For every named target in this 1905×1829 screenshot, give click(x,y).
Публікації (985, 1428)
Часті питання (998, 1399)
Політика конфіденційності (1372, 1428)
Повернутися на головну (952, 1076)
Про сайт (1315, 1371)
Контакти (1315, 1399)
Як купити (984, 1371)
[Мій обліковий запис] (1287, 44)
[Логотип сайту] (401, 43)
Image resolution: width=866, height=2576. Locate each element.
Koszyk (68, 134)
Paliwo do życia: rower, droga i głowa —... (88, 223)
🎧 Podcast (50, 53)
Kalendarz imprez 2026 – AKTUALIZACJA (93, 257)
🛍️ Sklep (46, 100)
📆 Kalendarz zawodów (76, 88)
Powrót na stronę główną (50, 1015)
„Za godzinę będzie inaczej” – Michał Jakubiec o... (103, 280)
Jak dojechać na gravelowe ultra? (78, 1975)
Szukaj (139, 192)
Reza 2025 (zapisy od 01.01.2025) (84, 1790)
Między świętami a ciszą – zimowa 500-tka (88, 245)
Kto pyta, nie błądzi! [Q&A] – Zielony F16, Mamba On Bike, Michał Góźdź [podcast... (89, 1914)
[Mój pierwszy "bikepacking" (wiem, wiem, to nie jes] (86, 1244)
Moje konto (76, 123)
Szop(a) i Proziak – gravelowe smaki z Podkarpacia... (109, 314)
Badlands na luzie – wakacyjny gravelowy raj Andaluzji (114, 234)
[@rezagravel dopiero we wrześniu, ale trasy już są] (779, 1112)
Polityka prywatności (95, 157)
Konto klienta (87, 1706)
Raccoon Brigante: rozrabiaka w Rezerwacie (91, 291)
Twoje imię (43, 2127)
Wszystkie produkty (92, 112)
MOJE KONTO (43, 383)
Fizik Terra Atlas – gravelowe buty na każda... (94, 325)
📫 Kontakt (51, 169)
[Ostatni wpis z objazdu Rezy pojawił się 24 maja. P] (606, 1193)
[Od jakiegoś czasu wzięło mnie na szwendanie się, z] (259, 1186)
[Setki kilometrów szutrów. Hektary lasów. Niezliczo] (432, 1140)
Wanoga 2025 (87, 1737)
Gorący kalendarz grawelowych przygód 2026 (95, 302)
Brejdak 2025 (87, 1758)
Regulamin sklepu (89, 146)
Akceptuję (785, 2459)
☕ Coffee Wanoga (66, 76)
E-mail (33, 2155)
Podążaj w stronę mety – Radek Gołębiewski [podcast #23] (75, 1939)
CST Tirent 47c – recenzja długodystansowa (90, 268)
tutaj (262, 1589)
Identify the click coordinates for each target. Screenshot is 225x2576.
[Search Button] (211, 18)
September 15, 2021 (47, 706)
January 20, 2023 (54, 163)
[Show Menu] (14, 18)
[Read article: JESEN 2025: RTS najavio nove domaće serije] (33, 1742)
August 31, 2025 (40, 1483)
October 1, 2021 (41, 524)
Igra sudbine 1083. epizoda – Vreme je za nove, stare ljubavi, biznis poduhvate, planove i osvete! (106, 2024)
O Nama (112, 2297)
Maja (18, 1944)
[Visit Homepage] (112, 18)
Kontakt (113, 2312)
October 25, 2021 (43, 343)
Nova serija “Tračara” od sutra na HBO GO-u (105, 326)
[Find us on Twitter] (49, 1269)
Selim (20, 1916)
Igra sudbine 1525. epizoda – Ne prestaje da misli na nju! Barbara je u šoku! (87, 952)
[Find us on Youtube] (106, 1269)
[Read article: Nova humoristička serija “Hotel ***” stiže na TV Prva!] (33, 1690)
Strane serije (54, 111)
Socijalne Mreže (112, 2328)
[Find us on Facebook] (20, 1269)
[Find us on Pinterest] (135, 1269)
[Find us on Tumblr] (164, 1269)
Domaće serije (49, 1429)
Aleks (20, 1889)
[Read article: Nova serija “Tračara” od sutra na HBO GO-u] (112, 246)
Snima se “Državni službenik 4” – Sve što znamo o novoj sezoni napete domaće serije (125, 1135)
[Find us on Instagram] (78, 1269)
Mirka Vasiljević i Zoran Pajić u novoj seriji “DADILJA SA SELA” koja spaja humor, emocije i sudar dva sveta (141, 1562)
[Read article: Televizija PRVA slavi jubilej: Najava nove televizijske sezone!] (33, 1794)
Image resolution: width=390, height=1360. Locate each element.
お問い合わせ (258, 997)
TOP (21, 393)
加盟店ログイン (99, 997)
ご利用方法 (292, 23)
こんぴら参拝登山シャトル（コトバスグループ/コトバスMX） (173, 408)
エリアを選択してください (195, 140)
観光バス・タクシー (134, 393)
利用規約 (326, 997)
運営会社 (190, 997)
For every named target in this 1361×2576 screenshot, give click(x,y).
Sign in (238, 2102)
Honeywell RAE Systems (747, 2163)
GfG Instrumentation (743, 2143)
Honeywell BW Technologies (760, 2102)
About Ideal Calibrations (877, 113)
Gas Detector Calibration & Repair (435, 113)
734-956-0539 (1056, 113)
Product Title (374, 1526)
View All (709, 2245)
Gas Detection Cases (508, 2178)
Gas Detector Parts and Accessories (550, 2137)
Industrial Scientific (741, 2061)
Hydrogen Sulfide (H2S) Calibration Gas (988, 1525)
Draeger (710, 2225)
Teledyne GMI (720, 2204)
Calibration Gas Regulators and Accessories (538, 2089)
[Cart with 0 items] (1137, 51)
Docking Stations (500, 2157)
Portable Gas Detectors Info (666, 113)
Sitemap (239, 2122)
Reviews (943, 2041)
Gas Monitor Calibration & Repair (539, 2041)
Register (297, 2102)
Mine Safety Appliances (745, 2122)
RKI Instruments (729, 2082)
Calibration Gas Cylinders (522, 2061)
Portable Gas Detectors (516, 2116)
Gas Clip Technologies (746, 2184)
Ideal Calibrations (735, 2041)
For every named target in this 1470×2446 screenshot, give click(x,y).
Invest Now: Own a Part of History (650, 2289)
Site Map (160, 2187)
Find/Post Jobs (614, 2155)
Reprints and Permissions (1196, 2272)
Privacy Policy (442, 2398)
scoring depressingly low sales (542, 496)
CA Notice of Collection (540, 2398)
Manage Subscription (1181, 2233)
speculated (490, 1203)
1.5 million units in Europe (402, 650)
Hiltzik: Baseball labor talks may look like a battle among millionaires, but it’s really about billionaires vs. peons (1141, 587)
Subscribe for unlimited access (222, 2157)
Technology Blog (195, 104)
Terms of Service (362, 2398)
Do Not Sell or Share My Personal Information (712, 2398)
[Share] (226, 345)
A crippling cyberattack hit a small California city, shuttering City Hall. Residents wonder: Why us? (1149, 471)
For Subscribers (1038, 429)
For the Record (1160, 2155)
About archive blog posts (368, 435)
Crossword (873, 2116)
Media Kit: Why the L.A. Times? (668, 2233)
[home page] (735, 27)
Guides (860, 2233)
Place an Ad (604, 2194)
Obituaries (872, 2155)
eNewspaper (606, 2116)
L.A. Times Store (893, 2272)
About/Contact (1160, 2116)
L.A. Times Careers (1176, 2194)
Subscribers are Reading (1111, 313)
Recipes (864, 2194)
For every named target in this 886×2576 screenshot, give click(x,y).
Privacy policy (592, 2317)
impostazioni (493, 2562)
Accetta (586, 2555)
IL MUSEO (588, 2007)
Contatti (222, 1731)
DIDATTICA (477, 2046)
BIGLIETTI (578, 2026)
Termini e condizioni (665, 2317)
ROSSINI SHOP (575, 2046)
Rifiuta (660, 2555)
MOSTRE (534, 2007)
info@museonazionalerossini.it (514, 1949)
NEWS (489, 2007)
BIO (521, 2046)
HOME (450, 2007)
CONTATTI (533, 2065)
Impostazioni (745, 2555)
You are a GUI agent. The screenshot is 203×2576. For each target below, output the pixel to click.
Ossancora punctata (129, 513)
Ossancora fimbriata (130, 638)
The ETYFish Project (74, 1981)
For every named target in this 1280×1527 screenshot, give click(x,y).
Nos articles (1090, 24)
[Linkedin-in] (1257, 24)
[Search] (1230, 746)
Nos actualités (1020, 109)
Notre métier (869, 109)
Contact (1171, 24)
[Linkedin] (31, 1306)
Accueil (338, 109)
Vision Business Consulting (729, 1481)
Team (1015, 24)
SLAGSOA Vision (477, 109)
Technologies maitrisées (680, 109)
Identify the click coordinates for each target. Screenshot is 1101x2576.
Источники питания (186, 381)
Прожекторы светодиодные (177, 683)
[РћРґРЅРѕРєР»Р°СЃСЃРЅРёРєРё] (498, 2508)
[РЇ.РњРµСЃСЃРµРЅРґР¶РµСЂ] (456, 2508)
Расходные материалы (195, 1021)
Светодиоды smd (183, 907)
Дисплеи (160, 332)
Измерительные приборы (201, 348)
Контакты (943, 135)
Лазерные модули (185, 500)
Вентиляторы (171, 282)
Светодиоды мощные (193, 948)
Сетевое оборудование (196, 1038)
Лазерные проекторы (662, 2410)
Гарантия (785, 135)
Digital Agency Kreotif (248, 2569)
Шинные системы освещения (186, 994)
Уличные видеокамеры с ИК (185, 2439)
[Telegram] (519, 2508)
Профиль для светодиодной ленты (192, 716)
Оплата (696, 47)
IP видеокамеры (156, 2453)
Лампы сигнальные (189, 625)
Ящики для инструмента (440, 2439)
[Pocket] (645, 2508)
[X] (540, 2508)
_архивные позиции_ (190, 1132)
• • • •
• Exercise details: All that is needed is the exact run of lines above from the line containing "Jak dojechać na gravelowe ultra? (78, 1975)" through the line containing "Moje konto (76, 123)", both of them included.

• Task result:
Jak dojechać na gravelowe ultra? (78, 1975)
Szukaj (139, 192)
Reza 2025 (zapisy od 01.01.2025) (84, 1790)
Między świętami a ciszą – zimowa 500-tka (88, 245)
Kto pyta, nie błądzi! [Q&A] – Zielony F16, Mamba On Bike, Michał Góźdź [podcast... (89, 1914)
[Mój pierwszy "bikepacking" (wiem, wiem, to nie jes] (86, 1244)
Moje konto (76, 123)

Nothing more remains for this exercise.